In 1958, a jury found petitioner-appellant guilty of murder in the first degree and imposed a sentence of life imprisonment. Prior to and pending trial, the accused was free on bail. During the trial itself, he fled the jurisdiction. The trial was completed in his absence. While hearing the case, the jury was permitted to separate, but no objection was made to the separation. Petitioner's counsel filed a motion for a new trial, which was granted.

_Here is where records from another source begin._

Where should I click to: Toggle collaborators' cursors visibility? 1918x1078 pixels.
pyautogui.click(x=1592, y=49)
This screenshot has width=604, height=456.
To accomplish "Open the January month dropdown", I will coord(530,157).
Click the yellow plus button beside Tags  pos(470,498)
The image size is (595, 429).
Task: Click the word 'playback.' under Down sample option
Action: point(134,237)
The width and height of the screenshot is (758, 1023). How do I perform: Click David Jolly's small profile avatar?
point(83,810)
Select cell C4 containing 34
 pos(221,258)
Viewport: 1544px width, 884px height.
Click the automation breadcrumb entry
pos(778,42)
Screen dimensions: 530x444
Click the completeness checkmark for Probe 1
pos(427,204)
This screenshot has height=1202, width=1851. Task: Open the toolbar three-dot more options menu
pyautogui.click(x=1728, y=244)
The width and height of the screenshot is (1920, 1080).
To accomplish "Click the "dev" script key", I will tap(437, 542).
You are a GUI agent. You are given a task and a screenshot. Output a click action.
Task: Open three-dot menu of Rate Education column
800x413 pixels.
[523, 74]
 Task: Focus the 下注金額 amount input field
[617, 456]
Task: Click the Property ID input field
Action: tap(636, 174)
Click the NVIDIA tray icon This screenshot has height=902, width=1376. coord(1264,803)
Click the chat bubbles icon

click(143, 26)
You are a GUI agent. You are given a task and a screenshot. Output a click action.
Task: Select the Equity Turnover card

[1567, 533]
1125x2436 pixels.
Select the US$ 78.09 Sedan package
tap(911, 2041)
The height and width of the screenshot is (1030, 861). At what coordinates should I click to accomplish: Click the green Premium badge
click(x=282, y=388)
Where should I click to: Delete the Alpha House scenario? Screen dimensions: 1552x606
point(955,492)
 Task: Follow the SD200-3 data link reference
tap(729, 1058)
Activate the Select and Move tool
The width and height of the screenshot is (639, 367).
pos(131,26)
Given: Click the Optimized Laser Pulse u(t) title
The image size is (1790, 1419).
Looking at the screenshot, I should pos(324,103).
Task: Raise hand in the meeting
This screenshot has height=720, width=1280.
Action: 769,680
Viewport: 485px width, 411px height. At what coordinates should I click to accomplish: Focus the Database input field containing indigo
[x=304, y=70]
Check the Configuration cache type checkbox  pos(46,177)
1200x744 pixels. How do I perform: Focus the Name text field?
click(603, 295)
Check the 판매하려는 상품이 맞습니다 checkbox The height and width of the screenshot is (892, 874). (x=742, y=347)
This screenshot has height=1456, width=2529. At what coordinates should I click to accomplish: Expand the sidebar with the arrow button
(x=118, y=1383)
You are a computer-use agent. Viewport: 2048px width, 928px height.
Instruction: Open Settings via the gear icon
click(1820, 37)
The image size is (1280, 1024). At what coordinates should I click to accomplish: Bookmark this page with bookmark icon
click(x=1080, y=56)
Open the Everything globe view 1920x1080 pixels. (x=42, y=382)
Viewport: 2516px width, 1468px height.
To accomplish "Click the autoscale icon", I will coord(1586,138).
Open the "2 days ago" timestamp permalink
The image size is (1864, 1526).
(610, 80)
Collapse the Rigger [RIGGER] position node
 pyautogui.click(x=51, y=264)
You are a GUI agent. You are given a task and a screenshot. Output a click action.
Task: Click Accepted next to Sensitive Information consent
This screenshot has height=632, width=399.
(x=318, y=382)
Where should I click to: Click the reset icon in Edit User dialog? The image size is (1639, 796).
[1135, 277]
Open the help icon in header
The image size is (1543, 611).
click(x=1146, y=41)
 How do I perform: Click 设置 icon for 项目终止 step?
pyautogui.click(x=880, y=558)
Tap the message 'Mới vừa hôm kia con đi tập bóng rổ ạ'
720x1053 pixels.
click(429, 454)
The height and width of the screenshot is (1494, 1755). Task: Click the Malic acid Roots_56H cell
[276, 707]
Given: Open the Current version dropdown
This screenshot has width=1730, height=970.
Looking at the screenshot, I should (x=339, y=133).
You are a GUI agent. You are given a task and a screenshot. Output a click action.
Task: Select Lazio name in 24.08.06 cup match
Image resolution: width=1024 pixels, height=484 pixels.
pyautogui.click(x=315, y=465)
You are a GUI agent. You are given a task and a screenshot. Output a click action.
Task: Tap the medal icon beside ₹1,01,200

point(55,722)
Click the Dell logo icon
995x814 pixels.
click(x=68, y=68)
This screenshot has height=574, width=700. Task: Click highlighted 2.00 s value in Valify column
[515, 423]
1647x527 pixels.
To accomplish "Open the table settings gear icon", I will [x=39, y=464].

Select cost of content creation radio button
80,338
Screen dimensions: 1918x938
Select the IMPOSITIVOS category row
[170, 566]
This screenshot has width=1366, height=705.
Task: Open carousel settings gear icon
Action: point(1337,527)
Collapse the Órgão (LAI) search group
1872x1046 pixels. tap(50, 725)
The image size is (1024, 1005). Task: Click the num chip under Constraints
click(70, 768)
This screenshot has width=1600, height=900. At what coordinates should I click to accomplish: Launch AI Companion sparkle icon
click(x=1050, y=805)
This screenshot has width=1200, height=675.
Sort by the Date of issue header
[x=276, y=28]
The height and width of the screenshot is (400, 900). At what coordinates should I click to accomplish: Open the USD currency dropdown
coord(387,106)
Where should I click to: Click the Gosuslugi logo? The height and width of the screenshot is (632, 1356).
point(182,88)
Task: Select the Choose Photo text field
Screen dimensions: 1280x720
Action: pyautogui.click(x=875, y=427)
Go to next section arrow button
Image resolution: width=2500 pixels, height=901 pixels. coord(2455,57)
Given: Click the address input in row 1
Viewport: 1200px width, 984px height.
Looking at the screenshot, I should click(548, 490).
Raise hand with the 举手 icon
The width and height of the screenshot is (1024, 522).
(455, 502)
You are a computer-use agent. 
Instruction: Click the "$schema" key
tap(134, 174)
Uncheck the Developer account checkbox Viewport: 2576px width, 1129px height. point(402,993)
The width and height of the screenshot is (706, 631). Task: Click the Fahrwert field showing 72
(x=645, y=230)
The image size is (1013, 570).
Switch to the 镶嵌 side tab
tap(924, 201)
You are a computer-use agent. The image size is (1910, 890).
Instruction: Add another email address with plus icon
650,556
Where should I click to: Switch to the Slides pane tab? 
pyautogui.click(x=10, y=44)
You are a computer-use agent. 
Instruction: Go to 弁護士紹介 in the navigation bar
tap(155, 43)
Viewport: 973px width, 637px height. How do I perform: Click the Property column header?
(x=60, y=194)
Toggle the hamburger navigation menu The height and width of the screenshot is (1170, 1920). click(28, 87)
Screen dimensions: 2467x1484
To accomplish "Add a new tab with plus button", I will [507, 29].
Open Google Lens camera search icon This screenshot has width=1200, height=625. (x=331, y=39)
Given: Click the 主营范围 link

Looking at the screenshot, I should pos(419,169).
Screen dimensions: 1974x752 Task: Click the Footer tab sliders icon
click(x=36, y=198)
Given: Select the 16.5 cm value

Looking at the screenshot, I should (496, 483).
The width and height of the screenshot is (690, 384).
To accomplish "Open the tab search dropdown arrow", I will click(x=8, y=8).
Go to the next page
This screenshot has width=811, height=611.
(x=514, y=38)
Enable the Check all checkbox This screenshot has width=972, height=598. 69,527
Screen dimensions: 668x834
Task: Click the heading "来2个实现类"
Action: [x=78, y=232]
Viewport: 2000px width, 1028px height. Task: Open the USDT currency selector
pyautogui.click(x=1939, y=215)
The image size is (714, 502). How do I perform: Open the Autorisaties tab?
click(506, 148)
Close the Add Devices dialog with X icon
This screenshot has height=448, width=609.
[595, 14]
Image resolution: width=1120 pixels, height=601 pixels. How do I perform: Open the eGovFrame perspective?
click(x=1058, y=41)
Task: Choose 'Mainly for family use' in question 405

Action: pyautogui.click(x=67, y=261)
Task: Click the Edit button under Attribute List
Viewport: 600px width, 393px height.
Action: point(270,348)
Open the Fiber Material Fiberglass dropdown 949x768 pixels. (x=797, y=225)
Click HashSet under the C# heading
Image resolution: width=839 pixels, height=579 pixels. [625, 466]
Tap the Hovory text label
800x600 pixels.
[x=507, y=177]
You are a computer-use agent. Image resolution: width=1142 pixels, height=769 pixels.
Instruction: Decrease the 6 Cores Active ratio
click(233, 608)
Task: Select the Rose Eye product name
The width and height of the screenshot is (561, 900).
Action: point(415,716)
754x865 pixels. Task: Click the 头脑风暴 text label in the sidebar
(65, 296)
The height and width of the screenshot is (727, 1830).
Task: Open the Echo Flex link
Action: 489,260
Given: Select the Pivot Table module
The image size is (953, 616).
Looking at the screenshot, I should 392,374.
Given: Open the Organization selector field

The accused was returned to Pennsylvania and, on October 5, 1961, appeared with new counsel before the trial court. He entered a plea of guilty generally to an indictment charging him with murder.[1] The Commonwealth certified that the evidence would not rise to a higher degree of murder than murder in the second degree. However, this would not be binding upon the court. The court, at the conclusion of all the testimony and argument by counsel, determined the degree of the offense to be murder in the second degree and sentenced petitioner to imprisonment for a term of ten to twenty years. No appeal was taken from the judgment of sentence. In December, 1962, the prisoner filed a petition for a writ of habeas corpus, to which the Commonwealth filed an answer. The court dismissed the petition without hearing.[2] This appeal is from that order.

*403 Appellant claims a denial of due process under the Fourteenth Amendment "at his second trial in which the court fixed the degree of guilt at second degree murder." He assigns several reasons for the issuance of the writ: (1) that he "was adjudged guilty of [murder in the] first degree before the court heard all of the evidence"; (2) that the sentencing judge erroneously quoted petitioner's counsel in the first trial "that it was a first degree murder case;" (3) that the court erred "in concluding that petitioner's wounds were self-inflicted;" (4) that the court erred "in comparing defendant [petitioner] with a convicted slayer (Scoleri) . . . simply because Scoleri had inflicted his own wounds"; and (5) that "the court considered his prior criminal record in determining the degree of guilt."

We have carefully reviewed both the record in the court below on the petition for habeas corpus and the entire transcript and record of the hearing on the plea. A brief recital of the basic factual background of the homicide will be helpful in view of the issues raised.

Appellant, without provocation and after previously threatening to kill the victim, stabbed him in the back of the head with a butcher knife and then proceeded to inflict a total of at least forty-nine cut and stab wounds. The two particularly damaging wounds were one in the left chest, downward and backward into the left lung, and another which cut through the muscles of the back and penetrated the small bowel. Numerous other wounds, which also could have been fatal, had been inflicted in the victim's scalp. The butcher knife was found in a nearby sewer where witnesses testified they saw petitioner drop it. A small pocket knife was found at the scene of the killing. Petitioner denied that there were two knives. He asserted that only the small pocket knife was involved and that he stabbed the victim with that knife only after he, himself, was first cut on the arm by the victim.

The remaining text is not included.